UCIPEM Unione Consultori Italiani Prematrimoniali e Matrimoniali
La vita è bella! Nonostante.
Autore: Riccardo Lonardi
Quando si tratta di problemi di cuore d’ordine affettivo o fisico, uno cerca d’individuare il punto critico focale, per trovare la soluzione ottimale che sia altresì la più indolore. Ebbene, il mese scorso mi trovo con il fiatone dopo settecento metri a passo lento. Subito test da sforzo e coronarografia. Sentenza: coronarie pressoché ostruite. Si prospetta l’intervento chirurgico. Ricovero preparativo. Visita routinaria.
Chiedo al medico circa il successo dell’intervento. Risposta: «Può andar male. Ma non farlo è peggio!» E’ questo il peggior modo d’indurre il paziente ad accettare l’intervento.
Già preoccupato di mio circa l’aspettativa di vita, passo dalla tensione all’ansia persistente. Mi cresce a dismisura il tasso di fifa. Del resto «Il coraggio uno non se lo può dare», dice il don Abbondio del Manzoni.

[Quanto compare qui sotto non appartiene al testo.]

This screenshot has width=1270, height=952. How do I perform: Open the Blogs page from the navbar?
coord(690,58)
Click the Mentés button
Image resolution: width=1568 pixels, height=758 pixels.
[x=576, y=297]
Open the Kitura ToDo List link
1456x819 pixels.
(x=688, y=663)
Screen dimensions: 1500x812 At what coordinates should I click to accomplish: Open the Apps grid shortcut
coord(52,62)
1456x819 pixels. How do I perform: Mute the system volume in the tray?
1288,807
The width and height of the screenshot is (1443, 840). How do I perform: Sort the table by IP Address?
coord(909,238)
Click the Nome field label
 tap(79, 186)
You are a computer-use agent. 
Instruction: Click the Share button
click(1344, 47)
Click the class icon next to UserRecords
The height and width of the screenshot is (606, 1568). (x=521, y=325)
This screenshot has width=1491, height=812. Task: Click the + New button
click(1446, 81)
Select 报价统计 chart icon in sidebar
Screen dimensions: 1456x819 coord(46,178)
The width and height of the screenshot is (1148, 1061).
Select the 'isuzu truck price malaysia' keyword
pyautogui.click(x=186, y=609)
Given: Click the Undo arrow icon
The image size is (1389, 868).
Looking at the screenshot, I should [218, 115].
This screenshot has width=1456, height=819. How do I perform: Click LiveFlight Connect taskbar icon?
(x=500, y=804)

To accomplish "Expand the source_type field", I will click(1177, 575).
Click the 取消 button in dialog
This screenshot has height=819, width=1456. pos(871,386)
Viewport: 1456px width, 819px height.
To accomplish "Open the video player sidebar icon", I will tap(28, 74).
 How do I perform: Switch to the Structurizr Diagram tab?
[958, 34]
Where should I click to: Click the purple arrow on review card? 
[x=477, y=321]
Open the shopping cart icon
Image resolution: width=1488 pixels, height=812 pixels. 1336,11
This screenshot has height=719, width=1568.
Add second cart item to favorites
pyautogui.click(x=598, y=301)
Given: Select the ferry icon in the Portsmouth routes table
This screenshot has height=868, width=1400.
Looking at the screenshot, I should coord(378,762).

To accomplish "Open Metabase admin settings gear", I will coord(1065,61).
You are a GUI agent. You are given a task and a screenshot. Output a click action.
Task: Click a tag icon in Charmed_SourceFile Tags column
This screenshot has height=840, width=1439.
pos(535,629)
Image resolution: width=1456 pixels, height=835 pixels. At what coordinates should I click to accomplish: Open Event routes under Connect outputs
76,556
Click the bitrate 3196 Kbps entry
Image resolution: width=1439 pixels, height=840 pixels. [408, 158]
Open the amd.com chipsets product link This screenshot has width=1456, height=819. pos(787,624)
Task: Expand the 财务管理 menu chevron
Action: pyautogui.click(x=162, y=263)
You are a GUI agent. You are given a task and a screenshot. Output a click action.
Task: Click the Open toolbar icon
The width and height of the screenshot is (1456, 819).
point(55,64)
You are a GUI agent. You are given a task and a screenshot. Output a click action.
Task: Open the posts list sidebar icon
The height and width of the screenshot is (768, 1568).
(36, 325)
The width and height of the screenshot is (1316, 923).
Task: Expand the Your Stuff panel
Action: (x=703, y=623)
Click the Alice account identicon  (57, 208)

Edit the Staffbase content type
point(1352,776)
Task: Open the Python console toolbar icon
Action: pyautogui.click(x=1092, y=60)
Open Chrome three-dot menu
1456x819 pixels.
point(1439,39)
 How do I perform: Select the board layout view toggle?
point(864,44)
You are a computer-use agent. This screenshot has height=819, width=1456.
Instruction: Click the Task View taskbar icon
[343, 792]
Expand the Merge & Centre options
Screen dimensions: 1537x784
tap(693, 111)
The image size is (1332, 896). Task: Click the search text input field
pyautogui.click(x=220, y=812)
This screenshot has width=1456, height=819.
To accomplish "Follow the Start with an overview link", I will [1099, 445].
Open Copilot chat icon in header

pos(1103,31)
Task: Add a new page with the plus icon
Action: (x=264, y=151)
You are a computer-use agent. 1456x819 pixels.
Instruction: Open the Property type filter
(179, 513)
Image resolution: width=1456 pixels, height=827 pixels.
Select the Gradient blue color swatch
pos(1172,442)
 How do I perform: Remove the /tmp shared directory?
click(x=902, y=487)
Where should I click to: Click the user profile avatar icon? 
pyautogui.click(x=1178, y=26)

Quindi, ci penso su per cercare la differenza tra “male” e “malissimo”. Si, perché, parliamoci chiaro, alla fine il risultato è sempre lo stesso: ovvero il decesso. La differenza sta in ciò: se va male l’intervento, passi dalla vita direttamente alla morte, senza provare dolore grazie all’anestesia. Malissimo significa la certezza di crepare, non si sa quando, ma con l’aggiunta di una feroce sofferenza da infarto.
Capisco che il medico deve stare aderente alla realtà, senza edulcorarla d’illusioni. Ma non è certo questo il modo di convincere il paziente ad accettare l’intervento.
Sul problema consulto un primario, che tenta di riportarmi alla calma: «Guardi, le probabilità d’insuccesso dell’intervento sono dell’1 per cento. Vada tranquillo!»
Caricato d’ansia nei precedenti consulti, percepisco quanto mi dice il primario che vado incontro ad una sorta di roulette russa: il primo colpo può essere fatale, come invece può prolungarmi la vita.
La realtà dunque è che l’intervento va comunque fatto. Sennonché nel cervello ti ruga quel “probabilità”. Insomma, tranquillo non sono e per di più debbo sforzarmi d’esserlo per non accrescere l’ansia della moglie.
Intervengono gli amici, soprattutto quelli che l’intervento l’hanno già subìto. Cercano d’infondere coraggio, perché loro sono la realtà diretta di ciò che può accadere. Ovvero, la prosecuzione della vita.
Grato. Ma la fifa rimane intatta.
La sera d’abitudine prego. Allora mi ricordo d’essere credente nel Dio creatore della vita. Un Dio che per noi cattolici è Padre. Come tale non può certo volere il male dei suoi figli, ma soltanto il bene. Sennonché logica e progettualità divine non coincidono con logica e progettualità umane. Ecco allora la fede che concorre ad instaurare la connessione tra Dio Padre e me fragile e timoroso figlio.
Subentra la serenità che mi permette di entrare in sala operatoria più calmo. Sono nelle mani di Dio. E dei cardiochirurghi, naturalmente. Equipe molto giovane, che però, stando al risultato, infonde sicurezza.
Sennonché, quale incallito fifone, dopo l’intervento, pur controllandomi, comincio a lagnarmi. Ohè, sia chiaro! L’intervento non é una passeggiata! E non é nemmeno lontanamente equiparabile ad una appendicectomia!
Come compagno di camera ho uno un po’ più anziano di me. E’ parrocchiano di don Marco Cerutti, già parroco del mio paese, Pegognaga, per diciannove anni. Costui, il mio compagno di camera, in contrapposizione al mio lagnarmi esclama: «Però! Nonostante tutto la vita é bella!»
Ma come!? Io sto soffrendo e, stando all’intervento dovrebbe soffrire anche quello lì, eppure dice che la vita é bella?
Vengo a sapere che lui aveva già programmato l’intervento al cuore, ma in casa sua è accaduto qualcosa che l’ha costretto a posticiparlo: la moglie colpita da ictus é diventata prioritaria nelle cure. Una volta che costei ha raggiunto un certo recupero, é la volta del figlio muratore che si frattura un ginocchio ed è quindi sottoposto ad intervento urgente. Messo a posto anche il figlio, finalmente e’ il turno del padre di famiglia per l’intervento cardiologico. Più serio del mio. «La vita è bella!», dice lui, mentre dalla sala di rianimazione lo portano in camera.
Si, è vero. Anzi, verissimo. La vita è bella.
Purtroppo fragilità e personale egoismo impediscono non già di ammetterlo, ma di vederlo.